• TEXT SEGMENT:

Reading this morning, I came across this little statement of gratitude to God - "You give me more than I can hold." Ha - that's me!

Every time I bumble around with hands full to overflowing with two babies, or a zillion bags of groceries, or textbooks, or laundry baskets, I'm going to try and let the awkwardness be a reminder to say, "hey, thanks God for giving me so much I can't even hold it all!"

Thursday, September 16, 2010

Patience

As we settle slowly into our newest version of life, I'm being reminded in bits and pieces how long it takes to be at home. For instance, there is no such thing as FIND A GREAT FRIEND NOW! It will take many chats at school, visits to the playground, dinners with church families, conversations over the bushes with the neighbors before we have any great friends. I came across this little story as I was reading last night, and it really helped put things into perspective for me.

It's from Stones for Schools by Greg Mortenson (sequel to Three Cups of Tea), about a man building schools in rural Pakistan and Afghanistan.

"In Chunda, a conservative rural village in Baltistan, it took eight years for us to convince the local mullah, an immensely cautious and pious man, to permit a single girl to attend school. Today, however, more than three hundred girls study in Chunda--and we take great pride in the fact that they do so with the full support of the very same mullah who once stood in their way. His change of heart affirms the notion that good relationships often demand titanic patience... As any wise village elder will tell you, anything truly important is worth doing very, very slowly."

Eight years?! Three hundred girls, with the mullah on board?! Very, very slowly? (I don't do much of anything that slowly.) Wow.

Good relationships are incredibly important to me. Being in a new place reminds me of that. I want them with new friends here, I want them with my old friends, I want them with my extended family, I want them with my husband and kids. Am I willing to wait? This man Greg was, and the outcome for an entire village and its girls is amazing to me.

• SOURCE MATERIAL:

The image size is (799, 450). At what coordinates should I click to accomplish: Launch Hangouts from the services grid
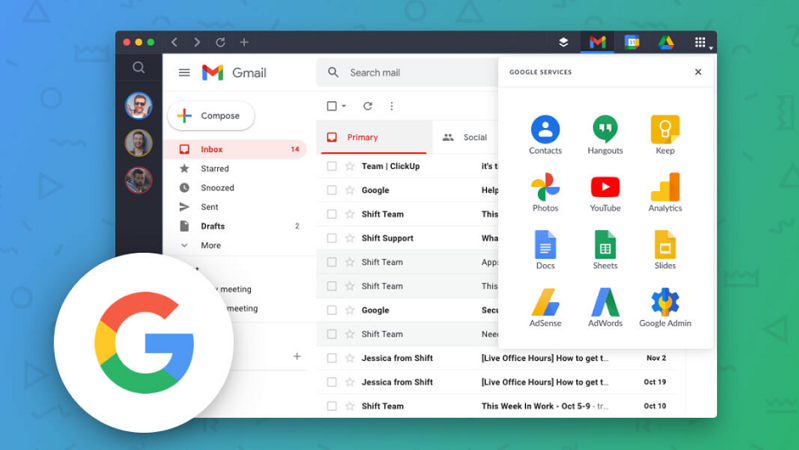click(605, 130)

• WHAT TO PRODUCE:
Please write out the full text on gratitude and patience, found above the lines, word for word.

• EXERCISE RESULT:
Reading this morning, I came across this little statement of gratitude to God - "You give me more than I can hold." Ha - that's me!

Every time I bumble around with hands full to overflowing with two babies, or a zillion bags of groceries, or textbooks, or laundry baskets, I'm going to try and let the awkwardness be a reminder to say, "hey, thanks God for giving me so much I can't even hold it all!"

Thursday, September 16, 2010

Patience

As we settle slowly into our newest version of life, I'm being reminded in bits and pieces how long it takes to be at home. For instance, there is no such thing as FIND A GREAT FRIEND NOW! It will take many chats at school, visits to the playground, dinners with church families, conversations over the bushes with the neighbors before we have any great friends. I came across this little story as I was reading last night, and it really helped put things into perspective for me.

It's from Stones for Schools by Greg Mortenson (sequel to Three Cups of Tea), about a man building schools in rural Pakistan and Afghanistan.

"In Chunda, a conservative rural village in Baltistan, it took eight years for us to convince the local mullah, an immensely cautious and pious man, to permit a single girl to attend school. Today, however, more than three hundred girls study in Chunda--and we take great pride in the fact that they do so with the full support of the very same mullah who once stood in their way. His change of heart affirms the notion that good relationships often demand titanic patience... As any wise village elder will tell you, anything truly important is worth doing very, very slowly."

Eight years?! Three hundred girls, with the mullah on board?! Very, very slowly? (I don't do much of anything that slowly.) Wow.

Good relationships are incredibly important to me. Being in a new place reminds me of that. I want them with new friends here, I want them with my old friends, I want them with my extended family, I want them with my husband and kids. Am I willing to wait? This man Greg was, and the outcome for an entire village and its girls is amazing to me.